**ENTRIES PROVIDED**
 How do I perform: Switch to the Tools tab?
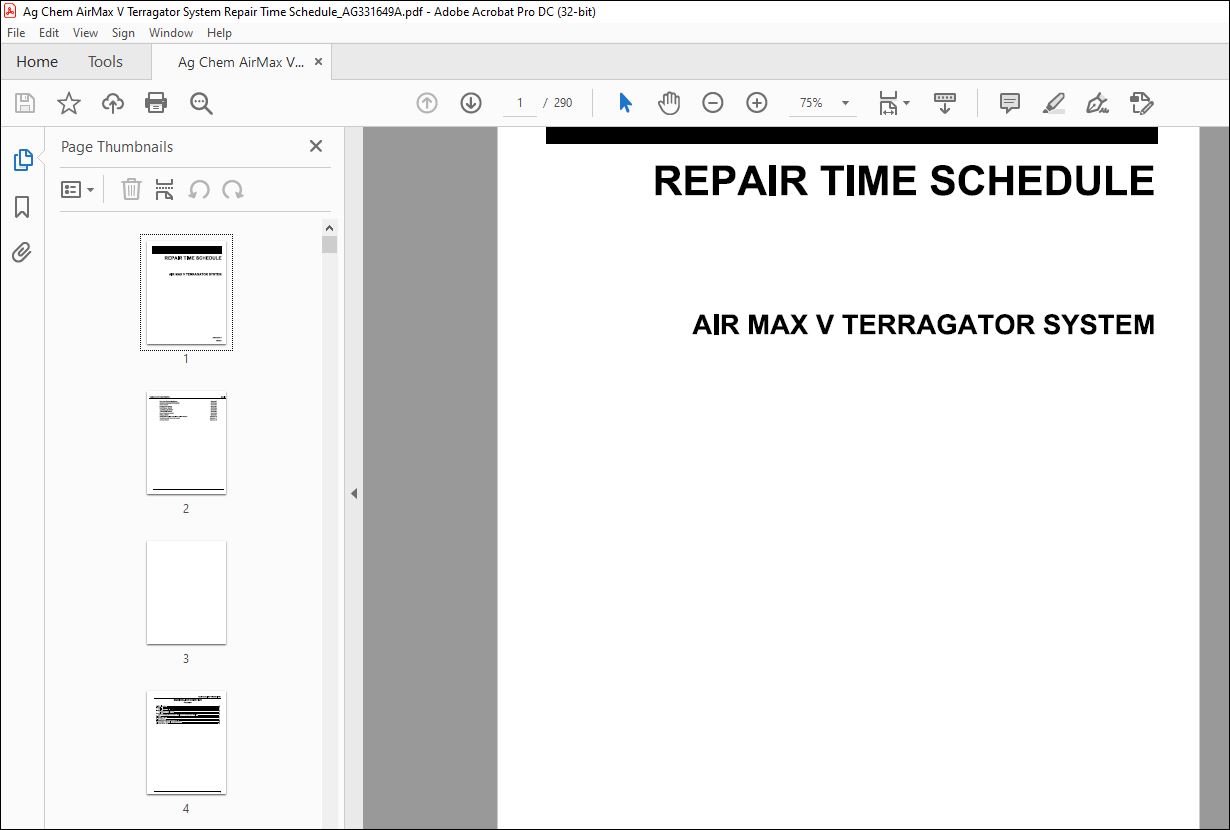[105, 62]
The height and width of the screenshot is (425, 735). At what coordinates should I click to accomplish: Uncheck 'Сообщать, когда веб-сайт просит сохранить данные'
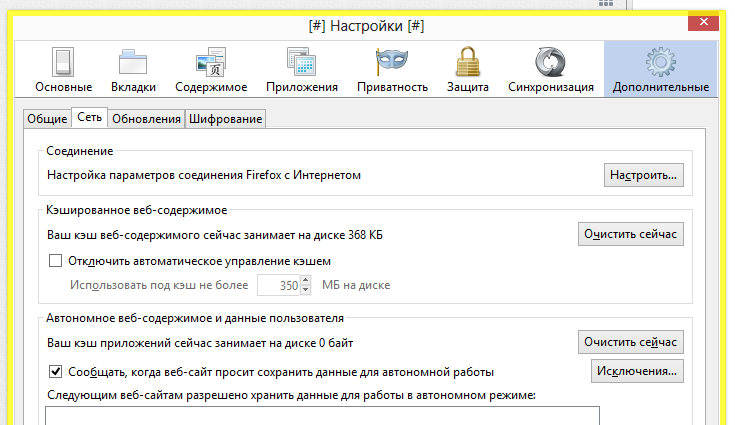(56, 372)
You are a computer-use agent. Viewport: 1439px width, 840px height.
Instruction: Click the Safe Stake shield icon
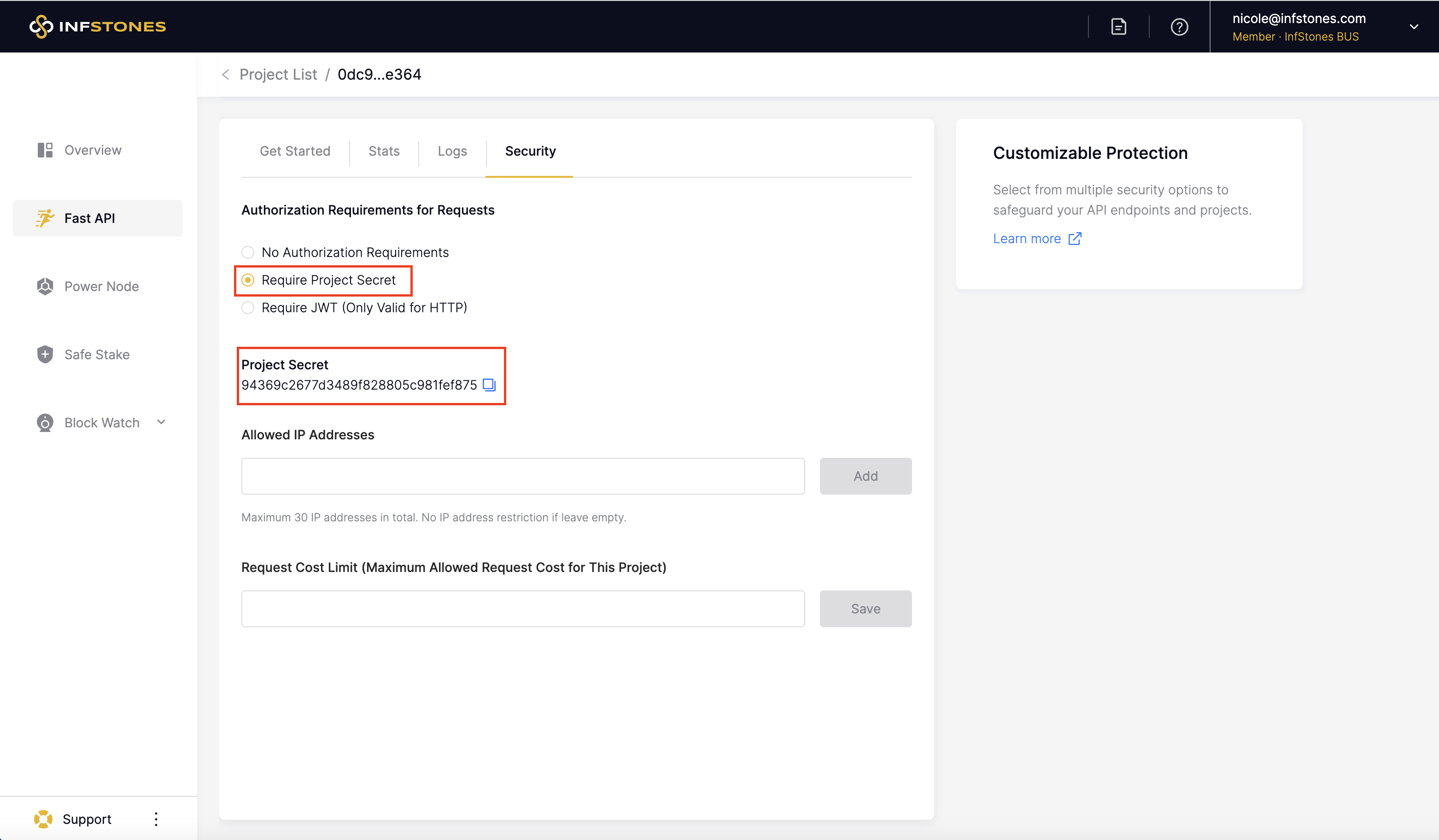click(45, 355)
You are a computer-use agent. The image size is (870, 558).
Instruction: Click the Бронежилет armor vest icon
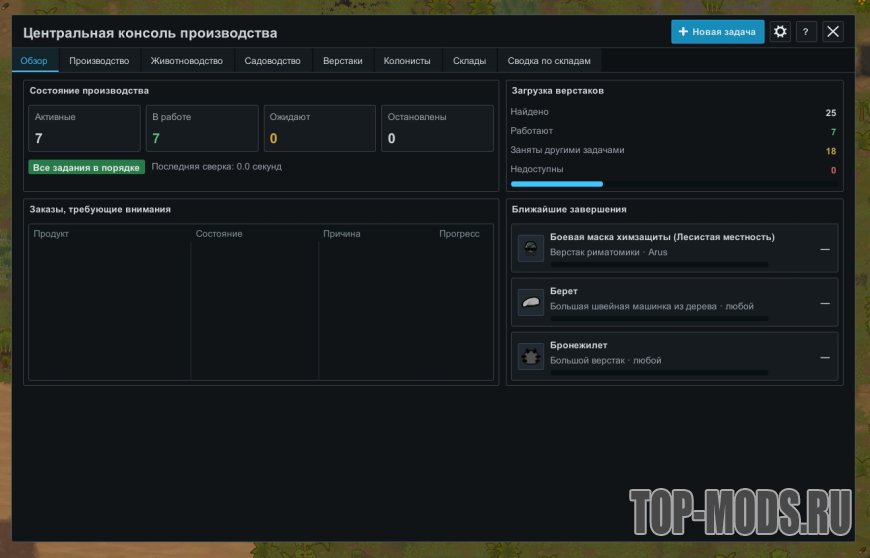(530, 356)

**TO DO**
Write out all the entries above again with every "icon" switched to "symbol" and nothing else changed. Leave the pictures out.

**OUTPUT BELOW**
 How do I perform: Switch to the Tools tab?
[105, 62]
The height and width of the screenshot is (425, 735). At what coordinates should I click to accomplish: Uncheck 'Сообщать, когда веб-сайт просит сохранить данные'
(56, 372)
You are a computer-use agent. Viewport: 1439px width, 840px height.
Instruction: Click the Safe Stake shield symbol
click(45, 355)
You are a computer-use agent. The image size is (870, 558).
Instruction: Click the Бронежилет armor vest symbol
(530, 356)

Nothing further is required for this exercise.